I don’t know what brought this along. I don’t know why I’m feeling this way. I don’t know. Maybe I’m just going through this in my life right now and I’m feeling need of comfort. I have all the comfort I need, so why do I want more? Why do I feel so deprived when I have all I want? Maybe… I’m just so fucking ready to get out on my own. I’m so ready to get where I don’t have to listen to anyone else’s opinion. I’m ready to spend my life with Jon. I’m ready to be a mother. I’m ready to not have any worries in my life. I’m READY. I’m ready to show people who I am. I’m so fucking ready. I don’t need comfort. I don’t need anyone’s shoulder to cry on. I don’t need that. I have what I need. And that is I.
Jon is a major thing in my life right now. All of our troubles… Kim (stupid whore), Brent, Mama, Josh, Daddy, Alex, Dustin, normal things. I still find myself not caring what anyone thinks, I love him. I love him so much that nothing else in this world matters.
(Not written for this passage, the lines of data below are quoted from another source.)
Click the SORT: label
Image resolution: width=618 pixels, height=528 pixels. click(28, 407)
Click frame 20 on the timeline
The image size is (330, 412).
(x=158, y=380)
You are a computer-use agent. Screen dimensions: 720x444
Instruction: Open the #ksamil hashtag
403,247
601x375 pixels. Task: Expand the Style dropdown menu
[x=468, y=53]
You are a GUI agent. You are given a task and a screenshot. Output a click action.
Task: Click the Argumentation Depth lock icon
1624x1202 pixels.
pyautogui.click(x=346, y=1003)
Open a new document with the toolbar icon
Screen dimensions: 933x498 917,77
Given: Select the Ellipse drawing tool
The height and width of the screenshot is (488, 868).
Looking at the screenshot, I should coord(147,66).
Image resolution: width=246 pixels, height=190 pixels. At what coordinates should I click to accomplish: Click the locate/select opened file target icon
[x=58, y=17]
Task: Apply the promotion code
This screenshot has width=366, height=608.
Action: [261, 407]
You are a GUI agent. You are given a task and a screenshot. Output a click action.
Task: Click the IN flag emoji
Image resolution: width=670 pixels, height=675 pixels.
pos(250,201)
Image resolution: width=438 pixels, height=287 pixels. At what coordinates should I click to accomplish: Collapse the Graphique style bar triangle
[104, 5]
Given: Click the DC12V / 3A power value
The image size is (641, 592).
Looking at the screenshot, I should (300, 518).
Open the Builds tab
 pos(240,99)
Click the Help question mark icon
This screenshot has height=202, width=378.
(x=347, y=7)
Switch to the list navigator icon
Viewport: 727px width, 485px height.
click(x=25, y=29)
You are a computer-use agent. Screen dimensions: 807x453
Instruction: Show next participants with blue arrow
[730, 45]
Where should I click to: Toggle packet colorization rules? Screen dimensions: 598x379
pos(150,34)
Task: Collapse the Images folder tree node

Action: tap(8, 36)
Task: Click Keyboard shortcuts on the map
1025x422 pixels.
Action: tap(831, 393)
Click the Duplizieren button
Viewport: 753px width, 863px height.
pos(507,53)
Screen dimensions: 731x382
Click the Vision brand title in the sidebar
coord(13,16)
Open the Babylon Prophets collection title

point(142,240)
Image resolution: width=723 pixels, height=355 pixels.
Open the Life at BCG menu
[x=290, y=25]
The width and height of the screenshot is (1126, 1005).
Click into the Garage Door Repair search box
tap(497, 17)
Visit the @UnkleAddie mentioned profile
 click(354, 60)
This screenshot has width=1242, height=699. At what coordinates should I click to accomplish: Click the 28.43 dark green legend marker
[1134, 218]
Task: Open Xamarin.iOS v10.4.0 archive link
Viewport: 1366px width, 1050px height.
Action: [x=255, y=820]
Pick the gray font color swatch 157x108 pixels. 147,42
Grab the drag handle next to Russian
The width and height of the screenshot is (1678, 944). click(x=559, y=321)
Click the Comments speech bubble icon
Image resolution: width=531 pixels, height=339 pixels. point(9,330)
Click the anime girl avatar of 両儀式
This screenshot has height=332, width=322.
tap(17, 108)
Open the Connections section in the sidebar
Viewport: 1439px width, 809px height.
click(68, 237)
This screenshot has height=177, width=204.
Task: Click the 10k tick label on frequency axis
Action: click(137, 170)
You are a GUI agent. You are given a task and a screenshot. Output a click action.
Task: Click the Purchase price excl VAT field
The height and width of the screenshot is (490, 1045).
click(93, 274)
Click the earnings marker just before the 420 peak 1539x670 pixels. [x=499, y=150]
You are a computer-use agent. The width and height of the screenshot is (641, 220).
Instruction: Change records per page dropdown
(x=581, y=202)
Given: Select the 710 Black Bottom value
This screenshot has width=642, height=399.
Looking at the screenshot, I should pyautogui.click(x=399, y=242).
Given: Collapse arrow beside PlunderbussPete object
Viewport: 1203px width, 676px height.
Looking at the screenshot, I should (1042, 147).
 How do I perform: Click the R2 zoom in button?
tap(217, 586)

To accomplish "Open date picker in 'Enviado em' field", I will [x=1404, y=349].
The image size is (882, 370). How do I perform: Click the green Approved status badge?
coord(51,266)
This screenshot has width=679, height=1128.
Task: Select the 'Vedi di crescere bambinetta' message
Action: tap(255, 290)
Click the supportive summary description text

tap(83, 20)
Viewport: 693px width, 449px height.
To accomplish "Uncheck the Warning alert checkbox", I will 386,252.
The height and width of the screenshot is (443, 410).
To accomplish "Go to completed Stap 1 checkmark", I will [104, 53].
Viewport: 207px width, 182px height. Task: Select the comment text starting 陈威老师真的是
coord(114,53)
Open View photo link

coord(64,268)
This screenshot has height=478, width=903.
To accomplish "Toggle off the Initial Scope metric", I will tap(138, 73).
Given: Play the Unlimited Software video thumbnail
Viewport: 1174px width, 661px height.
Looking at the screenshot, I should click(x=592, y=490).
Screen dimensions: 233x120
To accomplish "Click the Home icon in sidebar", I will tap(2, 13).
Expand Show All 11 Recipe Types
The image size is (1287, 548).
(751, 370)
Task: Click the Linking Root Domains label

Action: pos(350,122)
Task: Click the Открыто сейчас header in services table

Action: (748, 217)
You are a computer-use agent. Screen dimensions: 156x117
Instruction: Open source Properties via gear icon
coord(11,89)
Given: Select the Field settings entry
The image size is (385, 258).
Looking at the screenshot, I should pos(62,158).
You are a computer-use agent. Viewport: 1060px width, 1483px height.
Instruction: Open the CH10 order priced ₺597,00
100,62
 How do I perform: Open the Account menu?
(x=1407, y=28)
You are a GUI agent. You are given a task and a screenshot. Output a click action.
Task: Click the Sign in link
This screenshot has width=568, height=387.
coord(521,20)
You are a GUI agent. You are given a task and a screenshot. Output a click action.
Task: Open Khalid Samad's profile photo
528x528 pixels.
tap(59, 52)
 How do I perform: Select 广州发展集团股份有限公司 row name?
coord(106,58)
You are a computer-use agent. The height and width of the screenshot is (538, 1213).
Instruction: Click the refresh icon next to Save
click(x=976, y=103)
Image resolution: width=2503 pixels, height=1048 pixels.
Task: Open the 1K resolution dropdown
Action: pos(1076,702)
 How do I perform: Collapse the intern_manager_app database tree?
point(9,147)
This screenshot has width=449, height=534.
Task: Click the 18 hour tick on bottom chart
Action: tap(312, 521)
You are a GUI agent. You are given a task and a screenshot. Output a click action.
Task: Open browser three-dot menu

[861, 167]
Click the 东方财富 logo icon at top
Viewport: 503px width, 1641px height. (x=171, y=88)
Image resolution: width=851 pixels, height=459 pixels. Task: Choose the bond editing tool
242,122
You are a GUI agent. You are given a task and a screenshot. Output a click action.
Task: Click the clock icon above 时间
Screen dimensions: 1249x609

I love him so much I would give EVERYTHING to him. I would die for him. No, wait. To say I’d die for him… isn’t enough. I’d live through the most intense excruciating pain for him… just because he’s worth it. Dying is giving in. I’d keep on fighting for him. I’d give it all away. He gets to me like no-one else. He knows what I’m thinking without me even saying a word. He understands, he loves, he heals me. He changed me when I was my own worst enemy. He knows how it is. He speaks to me with his heart, and I can’t help but fall in love with him again every time I look into his deep eyes. I can’t help but feel amazing when I’m with him. I’m flying, I’m falling, I’m floating, and I all I want to do is hold him… love him… and spend every day that passes thinking of new ways to love him more. It’s like…. have you ever had a vision of what a perfect love would be? Well just close your eyes and dream a dream that just gets sweeter.. and that would be him. He’s everything I’ve ever wanted in a lover. He’s my best friend and confidant. I can be myself around him and I want him forever.
I love all of you for taking the time to read through this and understand where I’m coming from. I love all of you very much.